Last week at its monthly meeting, the Medicare Payment Advisory Commission (MedPAC) discussed current issues with hospital short-stay policies. Specifically, MedPAC discussed the possibility of reducing the incentive to admit patients for short stays by paying one-day inpatient stays at a rate similar to outpatient observation services, as well as new instructions to Recovery Audit Contractors (RACs) to focus their efforts on those hospitals that account for a substantial portion of all Medicare one-day stays.
MedPAC noted that inpatient admission criteria are ambiguous and can be interpreted in a variety of ways. Because one-day inpatient stays are paid significantly more than similar outpatient stays, RACs often focus their audits on the appropriateness of one-day inpatient stays. As a result, hospitals have increased their use of outpatient observation status. Hospitals hesitant to admit patients for fear of a RAC denial may allow a patient to remain in observation for an extended period of time. Extended observation periods may jeopardize coverage of a beneficiary's subsequent skilled nursing care because time spent in observation status does not count toward the three-day inpatient stay requirement for such post-acute care services.

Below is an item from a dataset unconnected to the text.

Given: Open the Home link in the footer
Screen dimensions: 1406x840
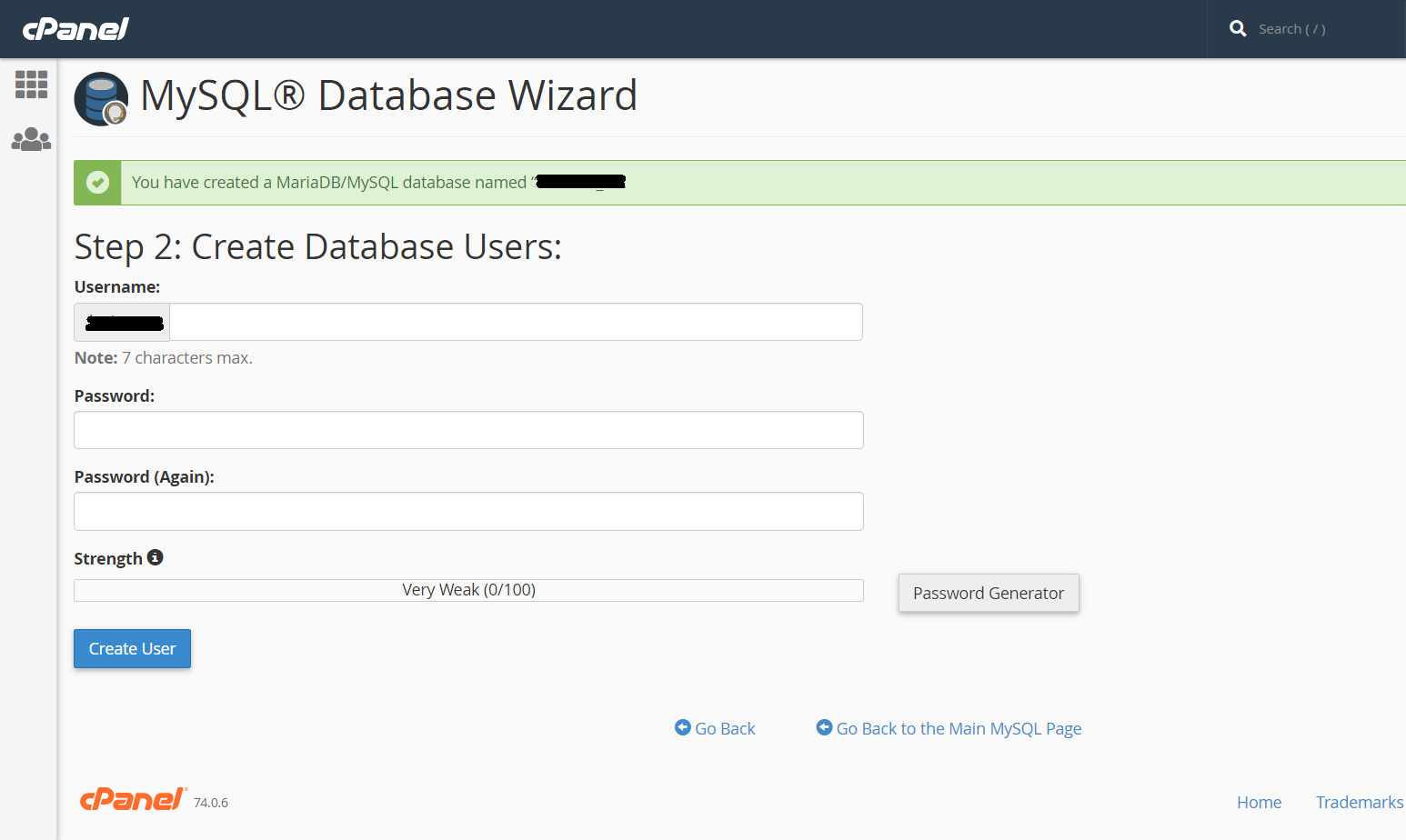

To address these problems, MedPAC discussed the possibility of proposing changes to reduce the payment difference between a one-day inpatient stay and outpatient observation services. Specifically, MedPAC considered the creation of diagnostic related groups for one-day stays with payment rates similar to outpatient observation services. Payment rates for two-day stays would increase. Though MedPAC notes that the payment difference between outpatient observation and one-day stays could not be eliminated entirely, under this proposal, RACs would have less incentive to audit one-day inpatient admissions because the payment amount would be similar to outpatient status and hospitals could more confidently admit patients requiring inpatient care. MedPAC's simulation revealed that only hospitals with an above-average number of one-day stays would see a revenue decrease.
MedPAC also considered changes to the RAC audit and rebilling process. MedPAC is considering whether to recommend refocusing RAC audits on the top ten percent of hospitals accounting for the most one-day stay payments in 2012. However, MedPAC notes that this proposal, if adopted by CMS, would increase program spending and result in lower aggregate recoveries. Alternatively, MedPAC considered recommending a policy to allow hospitals to rebill denied inpatient claims as outpatient claims within a certain window after a RAC denial. MedPAC plans to further address these options at its upcoming meeting on December 18, 2014.